What This Doesn’t Solve
A few gaps worth being honest about:
Network access is unrestricted. The container can make outbound connections freely. If something inside wanted to exfiltrate data, it could. Locking this down properly would mean either a strict egress firewall or a more sophisticated proxy setup. I haven’t done this yet.
The mounted directory is read-write. I’ve scoped the mount to just the project I’m working on, which limits the blast radius significantly compared to mounting ~. But Claude can still delete or modify any file in that project. That’s mostly intentional — it needs to be able to do its job — but it’s worth stating clearly.
The home volume is broad. Everything in /home/ubuntu persists. That includes Claude Code’s own configuration and memory files. If something manipulated those, the effect would persist across sessions. This is a real risk that a more paranoid setup would address by making the home volume read-only except for specific subdirectories.
What I’d Do Differently
If I were building this for production rather than personal use, I’d look at egress filtering seriously. Even a simple allowlist (GitHub, PyPI, the Anthropic API) would cut the exfiltration surface dramatically.

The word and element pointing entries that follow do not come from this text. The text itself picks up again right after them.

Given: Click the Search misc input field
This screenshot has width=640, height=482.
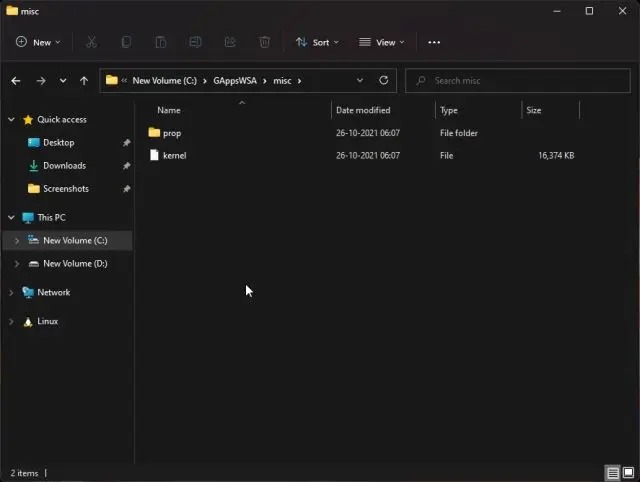Looking at the screenshot, I should click(525, 80).
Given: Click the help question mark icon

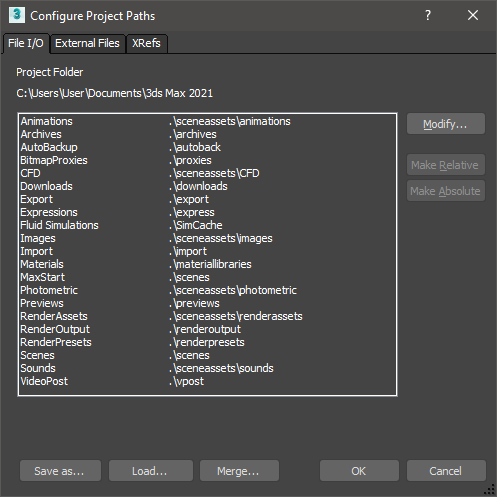Looking at the screenshot, I should click(428, 15).
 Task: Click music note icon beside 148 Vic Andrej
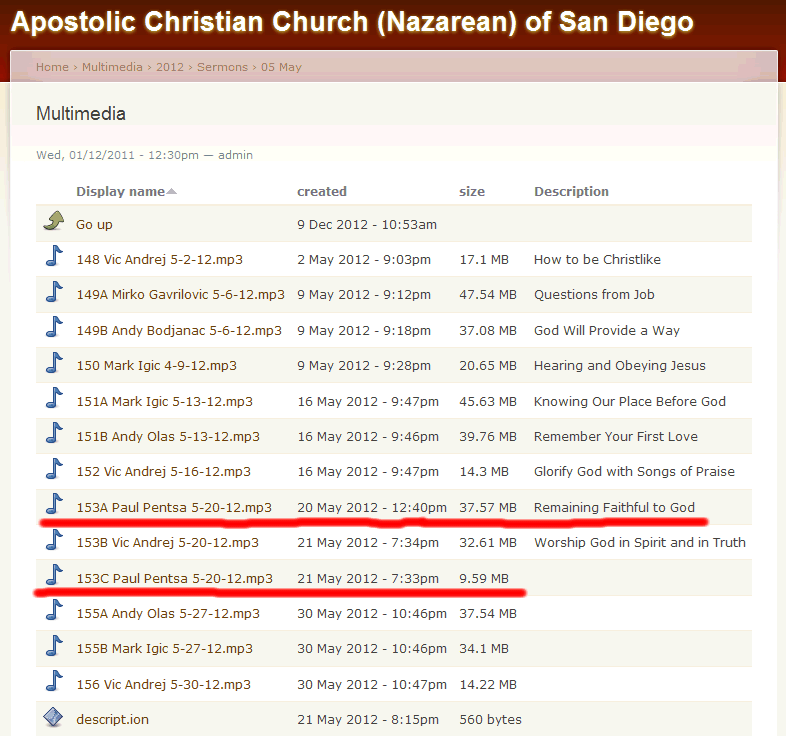click(54, 258)
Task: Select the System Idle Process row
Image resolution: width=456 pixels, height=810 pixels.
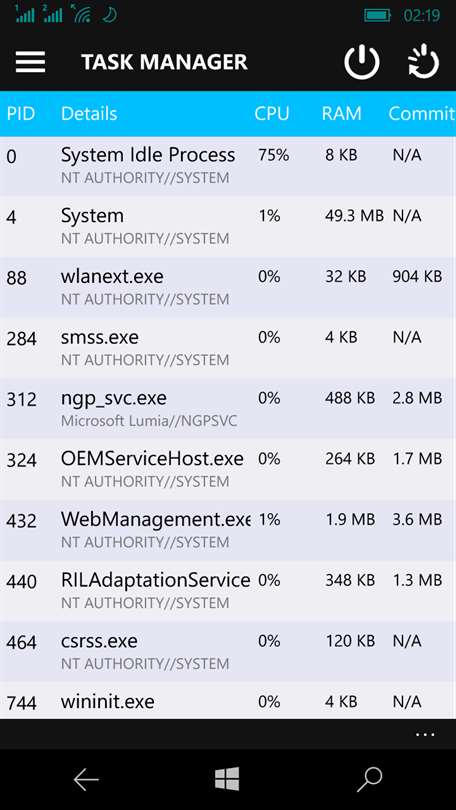Action: [228, 166]
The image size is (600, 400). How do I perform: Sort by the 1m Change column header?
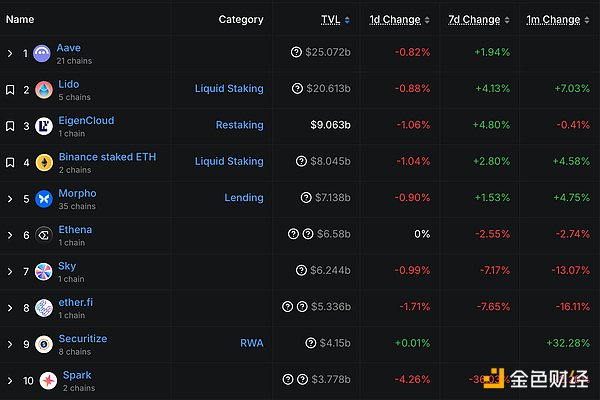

I’d also think harder about the home volume. Right now it’s convenience-oriented — Claude keeps its memory and config between sessions, which makes it more useful. But that persistence is also a potential attack surface. There’s a real tension there between usability and isolation, and I’ve currently resolved it in favor of usability.
The daily image rebuild is maybe the thing I’m most happy with. Keeping the sandbox current automatically means I never have to think about it, and Claude Code’s pace of development means a stale image quickly becomes a meaningfully different tool.
The threat model I was designing against was prompt injection — something in a library file, a web page Claude fetches, a skill definition — causing Claude to do something destructive or leaky with access I’d given it. Containerization doesn’t eliminate that risk, but it makes the consequences survivable. If Claude nukes the project directory, I lose some work. If it had access to my whole home directory, I lose a lot more. That’s the trade.